It has been said that the definition if insanity is doing the same thing over and over again and expecting a different result. I prefer, “If you keep doing what you’re doing you’ll keep getting what you get”. Even a child understands that in order to get a different result you have to try something different. If you don’t like what Mom has to say what do you do? You go and ask your Dad, of course. Can’t get your friend to steal you that cookie? Get your little brother to do it. Ask enough of your friends to lick the flagpole in the dead of winter and one of them will most certainly do it. But for some reason, when it comes to elections Canadians seem content to let the same thing happen over and over again and then raise their hands in disbelief when they keep getting the same result.

Canadians want change.

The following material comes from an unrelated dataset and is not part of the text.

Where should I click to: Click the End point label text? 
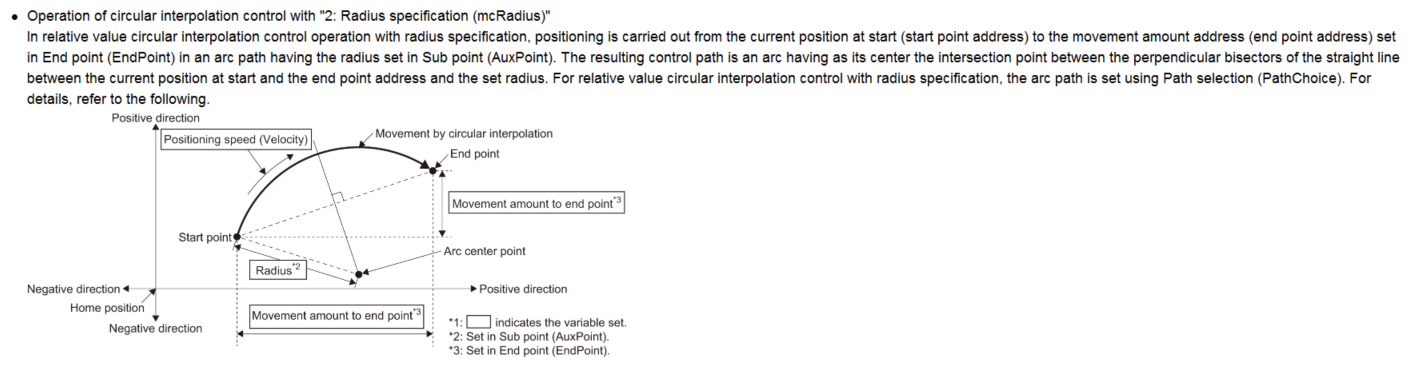472,154

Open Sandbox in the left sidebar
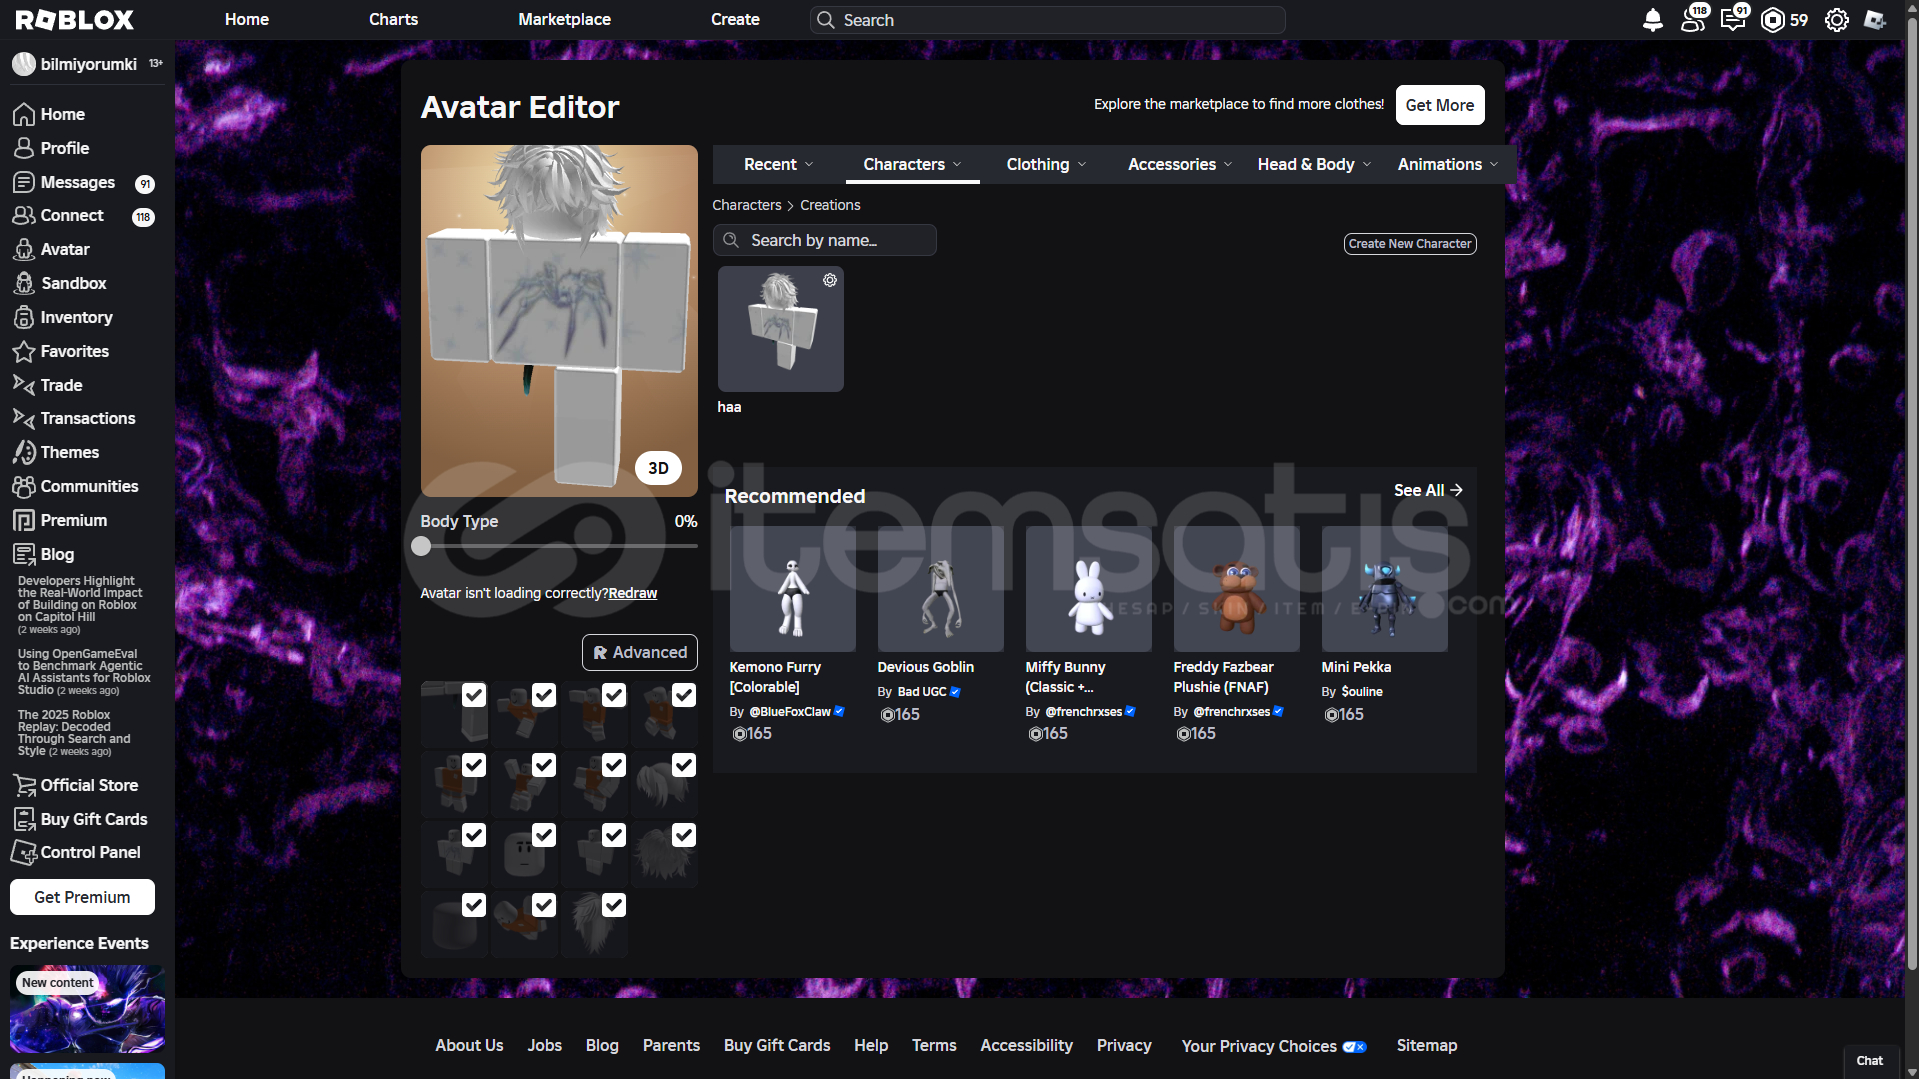73,283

Hell, even in the last election almost 60% voted for a party that didn’t end up running the country for the next four years. Now, those numbers are even greater with almost 70% of the country ready to vote for a party other than the Conservatives.

But, with our broken first-past-the-post system we’ve got the Conservatives on one side, and everyone else on the other, with those 70% of the votes split among three main parties: Liberal, NDP, and Green. Well, guess what? An entirely plausible scenario will see the Conservatives win a minority government with their piddly 31or 32% support.

So, people are trying to organize voters into a strategic collective, the biggest being LeadNow / Vote Together, a popular one called Strategic Voting, and my personal favourite, Anyone But Harper. These sites will tell you who to throw your support behind to upset the Conservative candidate and help guarantee a change in government.

I think this is a stand-up idea. The parties aren’t cooperating and forming a coalition so let’s force their hands. In order to make the system work, you have to work the system.

Many people are on board with this but for those who aren’t I am hearing a lot of, “Vote for what you believe in”, “Vote with your conscience”, or probably the worst one I’ve heard so far, “Vote with your heart”. Ugh. Give me a break.

Whether your beliefs, your conscience, or your heart, if you’re voting for any of these reasons you may feel better about it, but in the majority of cases you’re not changing anything. Nothing. Zip. Zilch. Nada. Thanks to the Conservatives your party of choice doesn’t even get the $1.25 or $2.50 or whatever it used to be.

This is the principle reason voter turnout has been so low over the past few years. Only that’s changing now because people are realizing that if they vote together they can implement change. Sure, it’s not ideal, but if you keep doing what you’re doing…

[youtube https://www.youtube.com/watch?v=5pxG4yd8U3U]

Then there’s an oft-quoted phrase, “People get the government they deserve.” Only we don’t deserve this. A clear majority has spoken and yet none of that matters. Why? Because our system is broken. Well, guess what? All three major parties trying to unseat the Conservatives have come forth saying that if they get into power they’ll introduce electoral reform. Can you imagine that? Finally, a system where if you cast a vote it will mean something.

Now, my friend Jim wrote a good post on not voting at all and how that should be a viable option for certain individuals or groups. He made great points but I’m going to counter with this, and it’s a little more hopeful outlook: incremental change is better than no change at all (or a violent revolution).

Doing nothing helps maintain the status quo. Even if it means voting against your interests I am proposing that you vote for incremental change and take the first step toward freedom. It reminds me of something that my dad said to me one day when I was complaining about some first world problem. He said, “Play by the rules until you’re in a position to change them. But when you are, you’d better well change them.”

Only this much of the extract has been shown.